LANL's three science pillars harness capabilities for solutions to threats—from cyber security to new materials development—on national and global scales.

Threats of a global scale inspire programmatic model to cope with complexity

science pillars schematic showing how science areas flow into applications towards global threatsAfter determining that traditional scientific methods and organizational structures were not fast, flexible, and focused enough for emerging threats and trends, LANL forged a new organizational, programmatic model to facilitate more flexibility, speed, and responsiveness to solving the nation's—and the world's—emerging problems.

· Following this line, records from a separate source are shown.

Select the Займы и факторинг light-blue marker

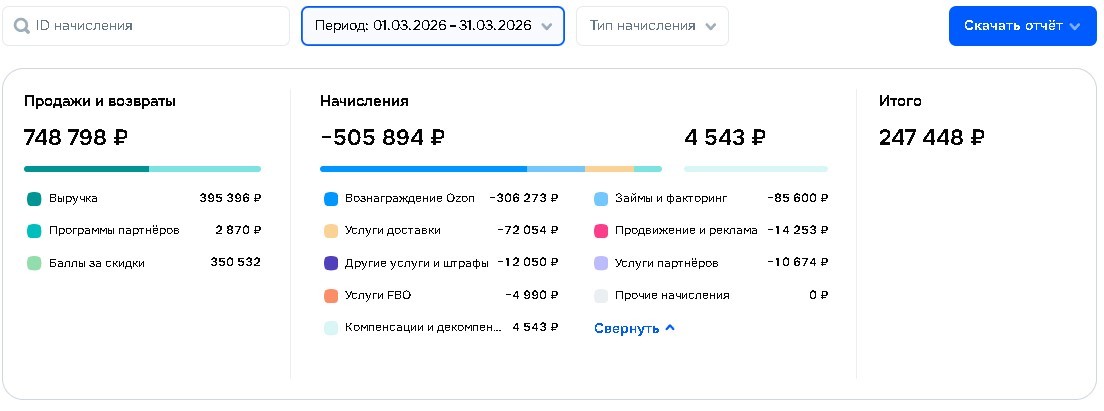tap(601, 199)
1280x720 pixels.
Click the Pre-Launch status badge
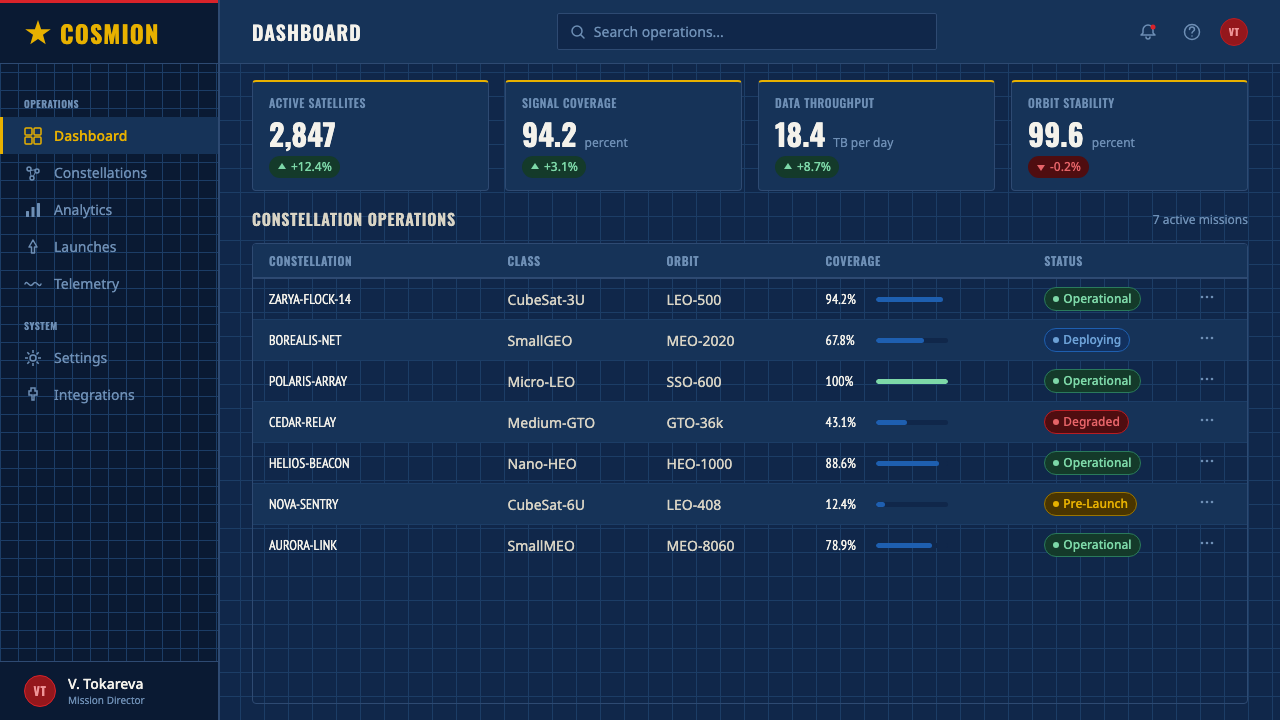[1090, 504]
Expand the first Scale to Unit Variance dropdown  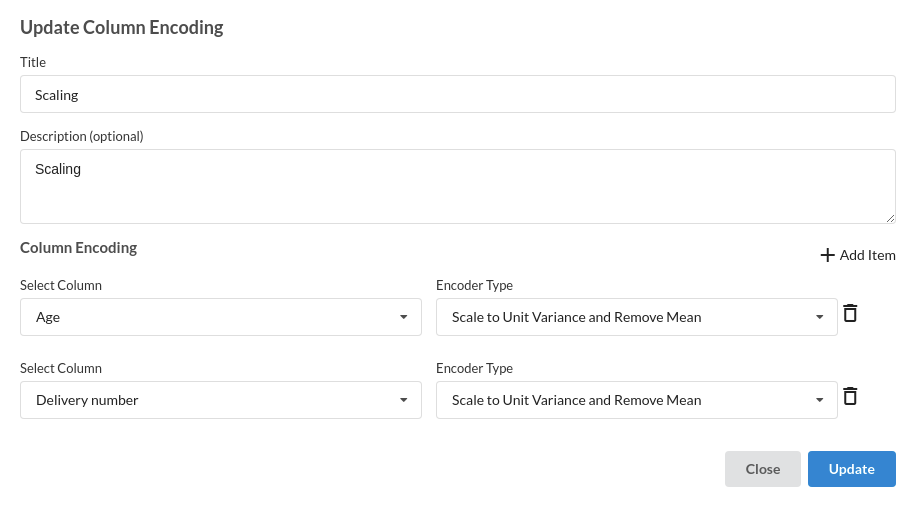637,317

The Laboratory is now leveraging and maximizing its capabilities with multi-disciplinary teaming across the depth and breadth of its scientific endeavors—and managing the science streams with a more threat-focused and fluid level of oversight.

An increasingly complex and threatening world demands that LANL pursue problem-solving beyond the traditional scope of materials, energy, and other crucial areas of emergent and developing research, and yields three science pillars.

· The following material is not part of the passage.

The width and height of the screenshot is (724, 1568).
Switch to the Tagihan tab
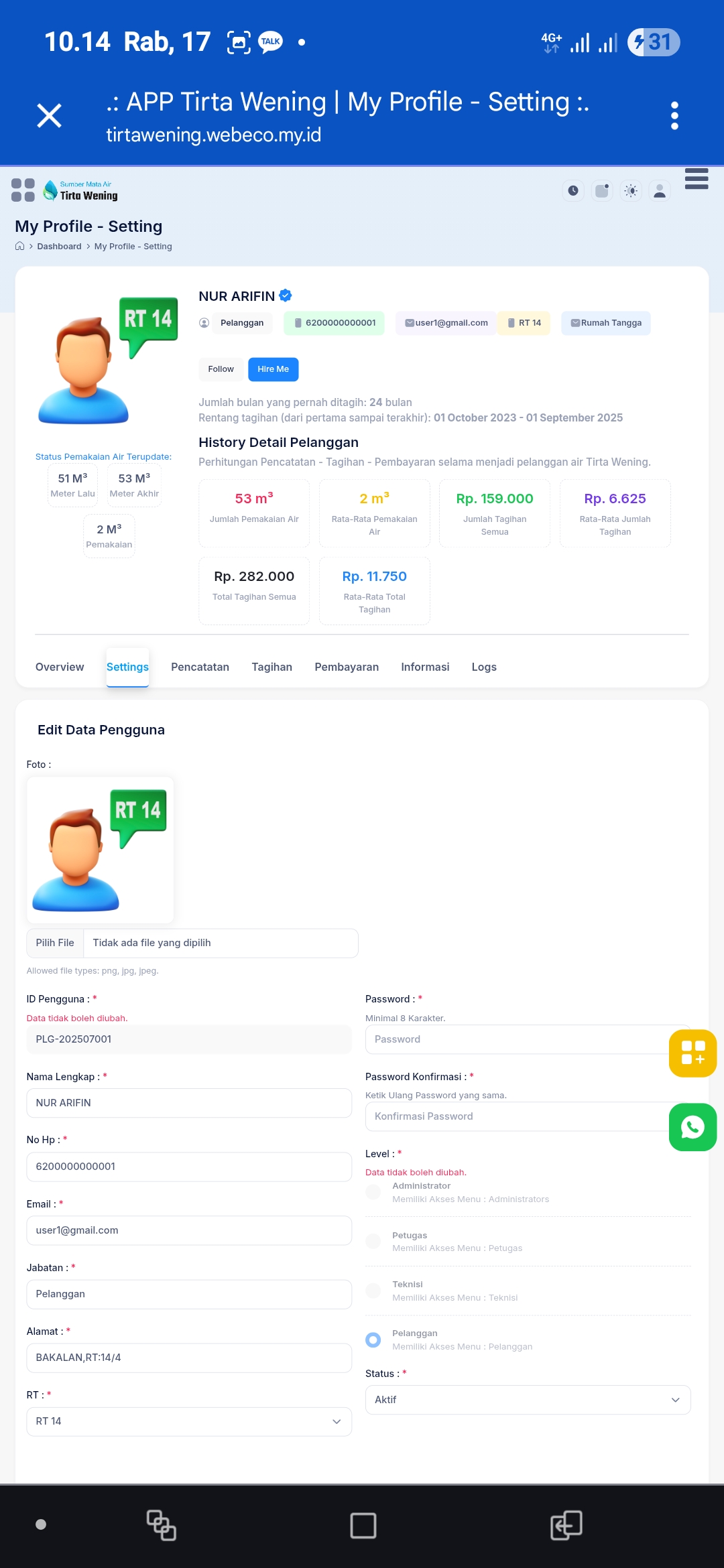pyautogui.click(x=272, y=667)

Focus on three major streams of science-based activity ensures preparedness, responsiveness to threats:

  1. Development and discovery of new materials
  2. Ways of perceiving and identifying complex social, biological, climate-based, and other trends and interactions (referred to as science-based "signatures")
  3. Prediction of threats to our nation and anticipation of other challenges to human survival, including in area of cybersecurity

Three science pillars provide foundation for addressing complexity and stresses of climate change, cyber security, clean energy, new materials, health and biological concerns

The extraordinarily complex challenges of global security, expansion into space, clean energy, sustainability, new materials, and others require that we leverage a comprehensive and broad-based suite of capabilities and expertise instead of pursuing research and problem-solving in the "silo-oriented" scientific paradigm of yesteryear.

Science pillars replace science silos

Solutions, and national security, today require multidisciplinary teams that have expertise in a broad range of topics such as supercomputing, physics, new materials, and engineering and not only a specific research topic in physics or astrobiology.

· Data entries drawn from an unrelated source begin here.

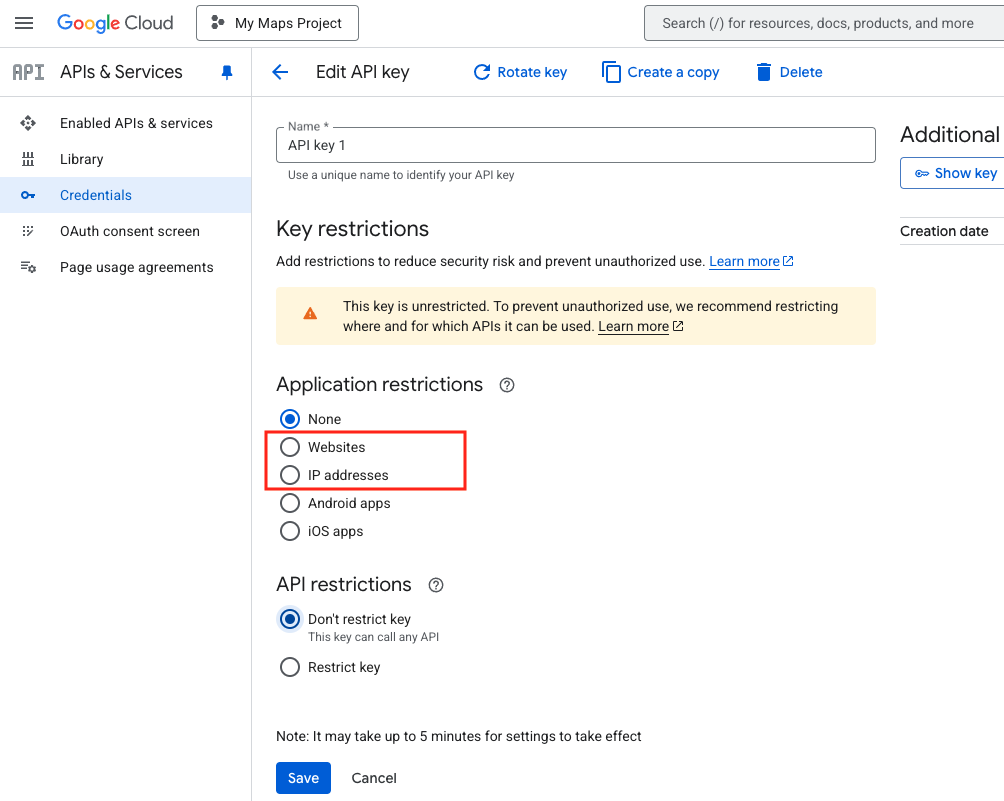This screenshot has width=1004, height=801.
Task: Click the Create a copy icon
Action: [611, 72]
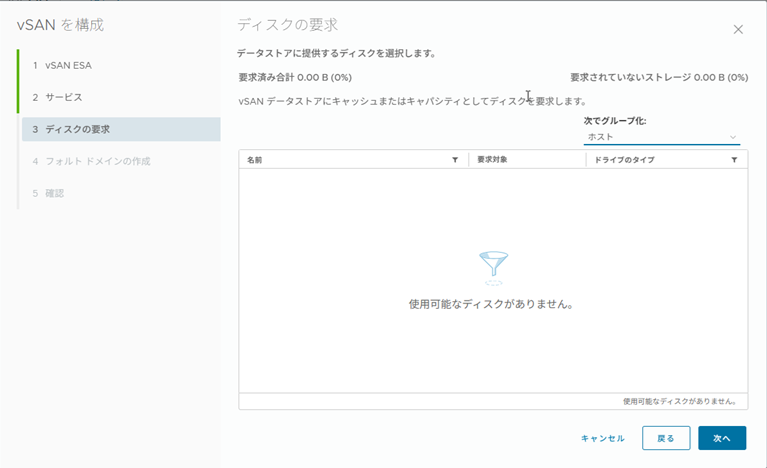Close the vSAN configuration dialog
This screenshot has height=468, width=767.
click(x=738, y=30)
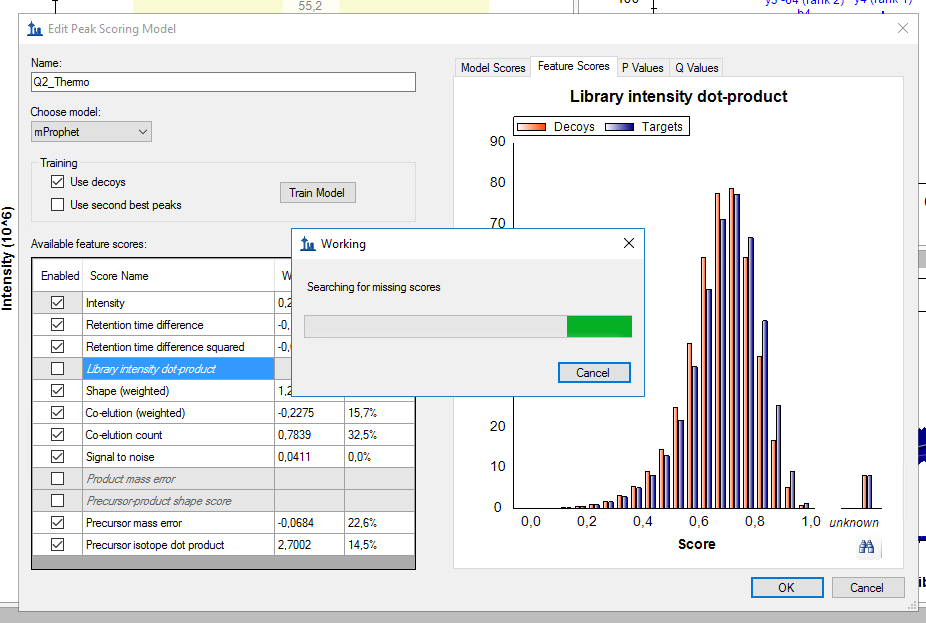Open the P Values tab
Image resolution: width=926 pixels, height=623 pixels.
(x=642, y=68)
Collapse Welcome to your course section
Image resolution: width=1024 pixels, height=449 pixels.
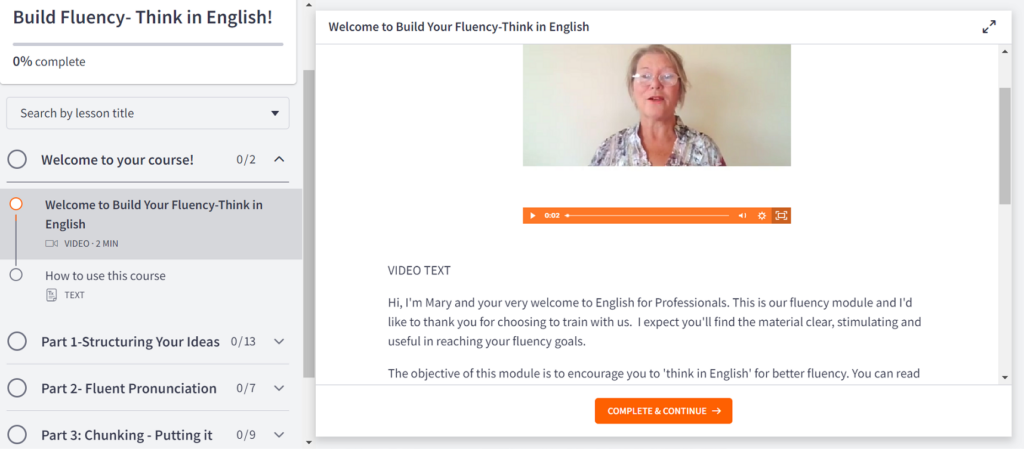click(x=279, y=159)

Someone working in new materials for development of frictionless high-speed trains, for example, may require expertise in supercomputing for critical data analysis and experimental prototyping. The same expertise in supercomputing may be required by teams working on AIDS treatments or vaccine development.

Rapid response and expansive teaming are ensured through orchestrated program management around threats

We are being faced with finding solutions to ever more complex problems and finding innovations in new materials, ideas, and ways of perceiving science-based realities. Because of better and unique facilities, more sophisticated and powerful instrumentation—record-breaking super magnets and exascale computing power, for instance—we now can perceive these in their fullest complexity, detail, and interdependency.

Research must consume and yield far more data and possibilities than ever before to find solutions.

Los Alamos is poised to move forward into the next decades with a framework—the science pillars—for orchestrating discovery, innovation, and problem-solving at this level of complexity.